Sylvain a environ 30 ans;il est entré pour bilan de douleurs dorsales et sa radio pulmonaire a révélé la présence sournoise d'un cancer.

quelques années auparavant,en sortant de son boulot de cuisinier au petit matin,un peu alcoolisé,un peu fatigué,il s'est pris un arbre;
la sanction c'est ce fauteuil roulant qui lui colle à la peau..il en a pris son parti,-pas le choix-,il se véhicule adroitement notamment pour aller fumer,se met au lit tout seul malgré ses fichues douleurs qui le tourmentent depuis des mois,et que son médecin a mis sur le compte de sa paraplégie,compression de nerfs etc...
il a un air d'éternel adolescent avec ses cheveux longs,un regard un peu timide,sa façon de s'exprimer un peu ado;
il me raconte qu'il vit toujours chez ses parents mais qu'il envisage de construire,à côté de chez eux...il sera indépendant enfin,avec une cuisine high-tech adaptée à son fauteuil,où il pourra à nouveau exercer ses talents...-parce que j'étais bon ,vous savez-..
une forte indemnité d'invalidité qu'il vient de toucher en tant ex-travailleur frontalier lui permet de concrétiser son rêve,il a dessiné les plans de cette fameuse cuisine lui-même.
-s'il n'y avait pas ces douleurs,bon sang,je serais super heureux...

pendant 15 jours,les examens se succèdent et confirment la présence d'un cancer évolué et agressif;
il faut bien songer à lui annoncer la nouvelle,mais la personnalité de Sylvain,assez immature apparamment,fait que les médecins reculent ce moment difficile;il a bien des parents,mais ils sont âgés,et puis c'est un adulte tout de même..

pendant ce temps-là,ses douleurs dans le dos s'accentuent,on lui donne des antalgiques de plus en plus forts,puis on passe à de la morphine en gélules;
malheureusement Sylvain ne supporte pas bien ce traitement,on doit lui ôter ces morphiniques qui le soulageaient bien mais qui le faisaient passer d'une somnolence à des hallucinations sans répit.

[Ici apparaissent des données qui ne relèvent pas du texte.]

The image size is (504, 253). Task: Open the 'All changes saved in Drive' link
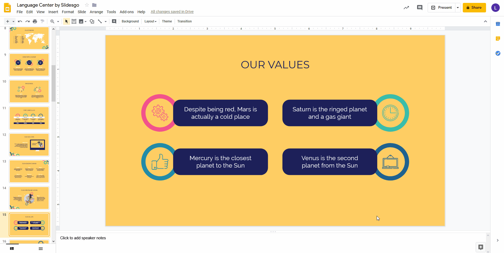point(172,12)
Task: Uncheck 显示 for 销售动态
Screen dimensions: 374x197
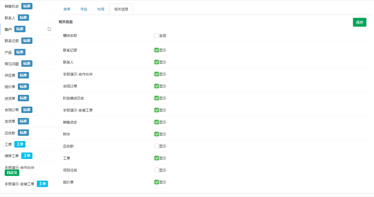Action: click(x=157, y=122)
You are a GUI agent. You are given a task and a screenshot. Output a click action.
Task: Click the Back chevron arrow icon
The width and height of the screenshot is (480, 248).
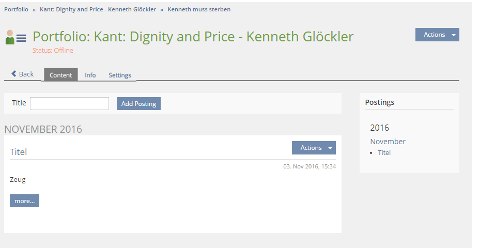click(x=14, y=74)
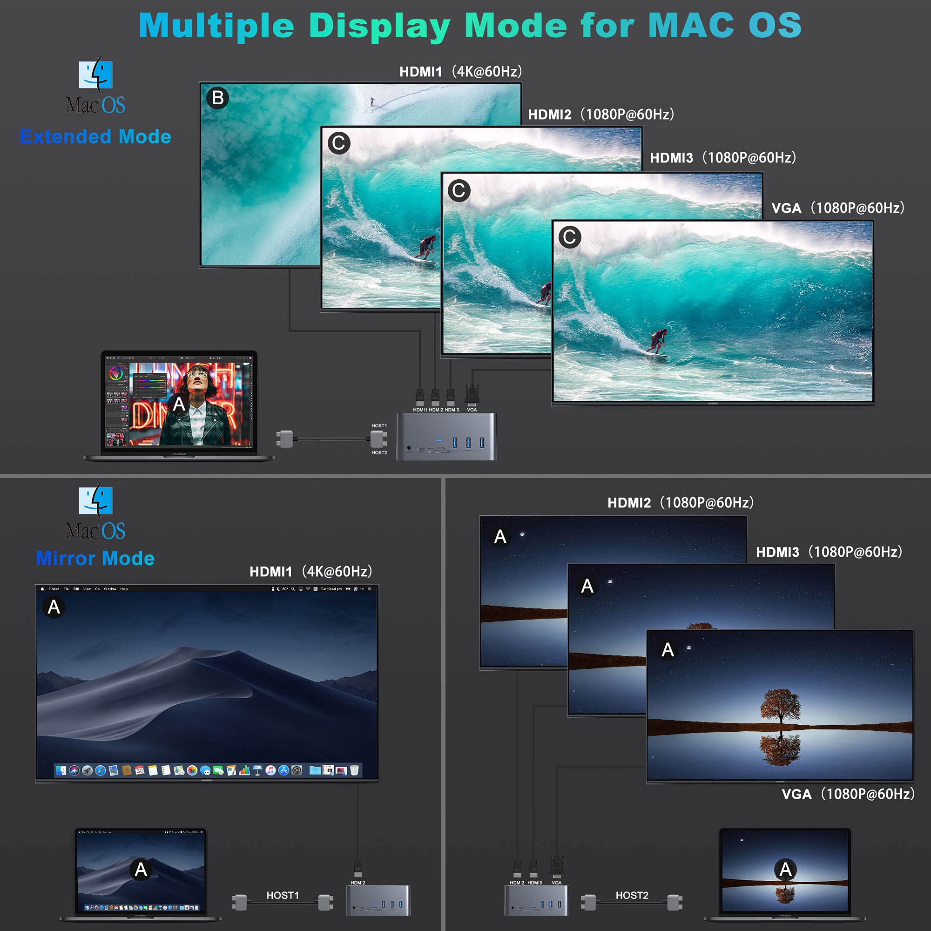This screenshot has height=931, width=931.
Task: Open Messages bubble icon in dock
Action: pyautogui.click(x=206, y=771)
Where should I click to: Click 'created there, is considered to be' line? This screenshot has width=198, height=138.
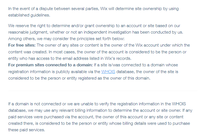(x=99, y=123)
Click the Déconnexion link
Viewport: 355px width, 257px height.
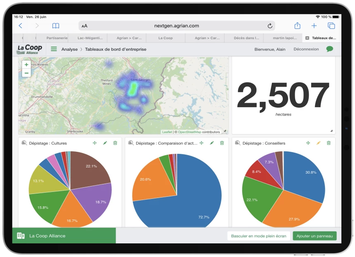tap(306, 49)
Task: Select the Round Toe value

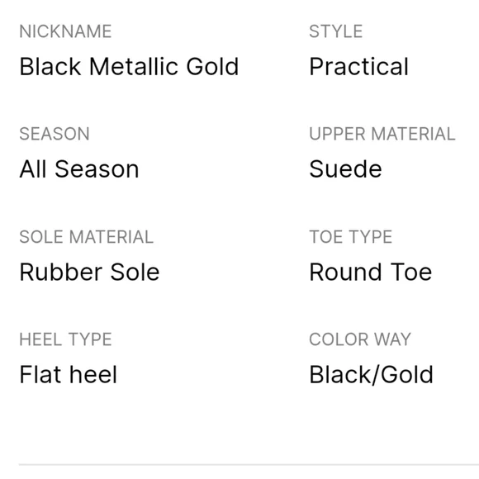Action: (x=370, y=272)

au moment où commence mon histoire,on en est là,la phase de bilan est terminée et pour les douleurs,on n'a que de légers antalgiques à lui donner;l'état général de Sylvain s'est un peu dégradé,il est bien fatigué maintenant.

je dois travailler 2 nuits qui entourent un jeudi de l'Ascension.

1ère nuit
aux transmissions,l'infirmière me dit que les médecins lui ont annoncé le diagnostic en fin d'après-midi;
un psychologue qui l'avait vu avait insisté pour qu'on se décide à lui dire la vérité afin que Sylvain sorte de son comportement "infantile" (d'autruche?) et qu'on puisse passer à la phase de traitement.
le choix d'une veille de jour férié n'était pas anodin,cela laisserait à Sylvain le temps d'intégrer la mauvaise nouvelle quand le médecin le reverrait le surlendemain.
ma collègue me dit qu'il lui a posé LA question...:"est-ce que je vais mourir?"
alors elle lui a répondu : "ben..c'est une option.".
je m'exclame:"oh là là...mais tu es impitoyable,toi!"
-quoi!..on nous dit qu'il faut dire la vérité au patient,alors je lui ai dit!
-oui,mais pas comme ça,"une option"...on n'est pas au lycée,ce n'est pas un concours...je sais pas moi...
-t'es vraiment pas au top,toi,...il a demandé,je lui ai répondu,point-barre!
-bien sûr,bien sûr,il est 8 heures du soir,et il va bien dormir,et c'est moi qui vais devoir gérer ça,on refile pas une nouvelle pareille comme ça,débrouillez-vous m'sieur,c'est la pure vérité,vous êtes assez grand maintenant....tiens,je suis dégoûtée..
-pff,t'en fais bien des histoires,bon allez salut...et bonne nuit!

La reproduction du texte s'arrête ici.